The Include module is responsible for the starter project scaffold.

Directories

starter_project

Produces the default project after running the dbt init command for the CLI. dbt-cloud initializes the project by using dbt-starter-project.

adapter.dispatch

Packages (e.g. include directories of adapters, any hub-hosted package) can be interpreted as namespaces of functions a.k.a macros. In dbt's macrospace, we take advantage of the multiple dispatch programming language concept. In short, multiple dispatch supports dynamic searching for a function across several namespaces—usually in a manually specified manner/order.

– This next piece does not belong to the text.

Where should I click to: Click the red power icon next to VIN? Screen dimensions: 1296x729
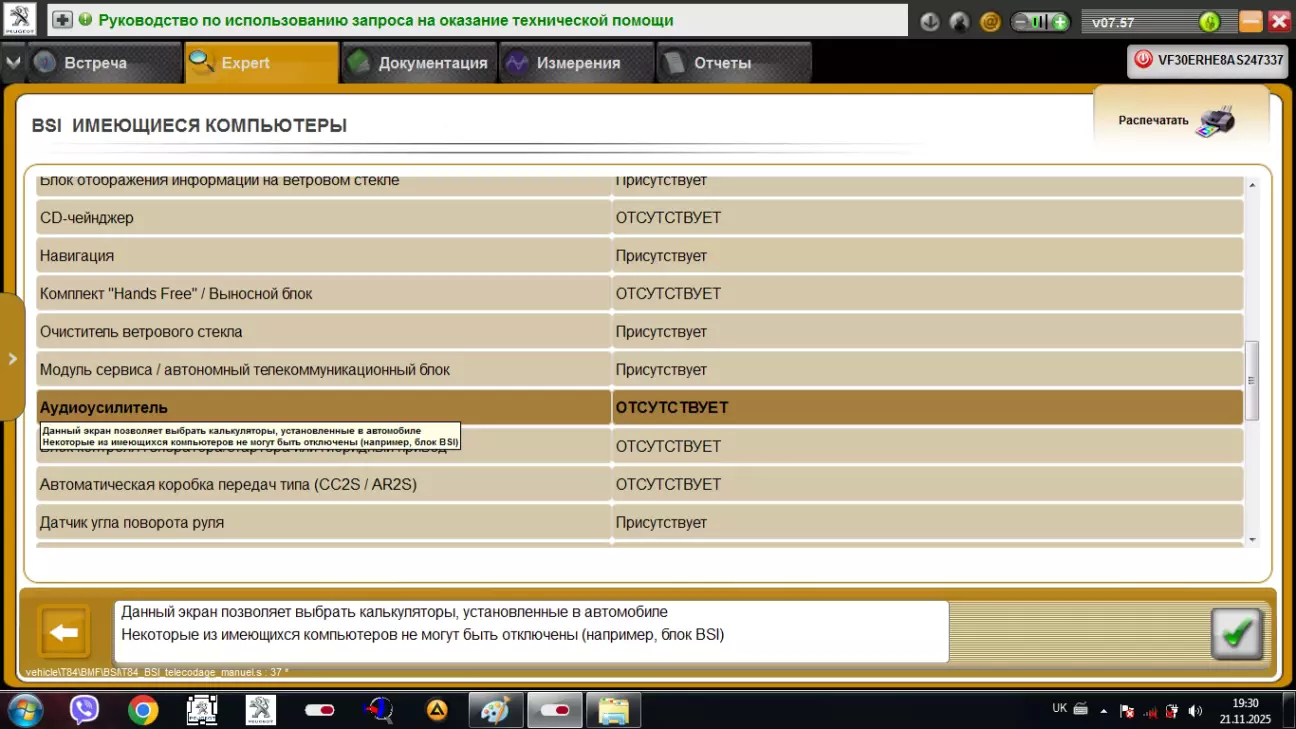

Adapters can have their own implementation of the same macro X. For example, a macro executed by dbt-redshift may need a specific implementation different from dbt-snowflake's macro. We use multiple dispatch via adapter.dispatch, a Jinja function, which enables polymorphic macro invocations. The chosen implementation is selected according to what the adapter object is set to at runtime (it could be for redshift, postgres, and so on).

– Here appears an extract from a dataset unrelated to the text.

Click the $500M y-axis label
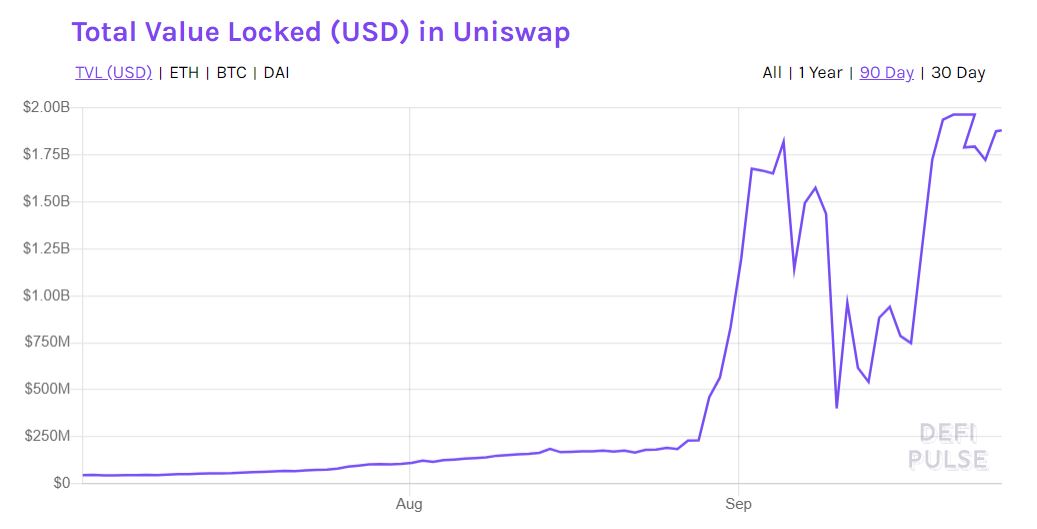This screenshot has width=1037, height=529. tap(49, 389)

For more on this object, check out the dbt docs here.

dbt and database adapter python package interop

Lets say we have a fictional python app named dbt-core with this structure

dbt
├── adapters
│   └── base.py
├── cli.py
└── main.py

pip install dbt-core will install this application in my python environment, maintaining the same structure. Note that dbt.adapters only contains a base.py. In this example, we can assume that base.py includes an abstract class for creating connections. Lets say we wanted to create an postgres adapter that this app could use, and can be installed independently. We can create a python package with the following structure called dbt-postgres

dbt
└── adapters
    └── postgres
        └── impl.py

pip install dbt-postgres will install this package in the python environment, maintaining the same structure again. Lets say impl.py imports dbt.adapters.base and implements a concrete class inheriting from the abstract class in base.py from the dbt-core package. Since our top level package is named the same in both packages, pip will put this in the same place. We end up with this installed in our python environment.

dbt
├── adapters
│   ├── base.py
│   └── postgres
│       └── impl.py
├── cli.py
└── main.py

dbt.adapters now has a postgres module that dbt can easily find and call directly. dbt and its adapters follows the same type of file structure convention. This is the magic that allows you to import dbt.* in database adapters, and using a factory pattern in dbt-core, we can create instances of concrete classes defined in the database adapter packages (for creating connections, defining database configuration, defining credentials, etc.)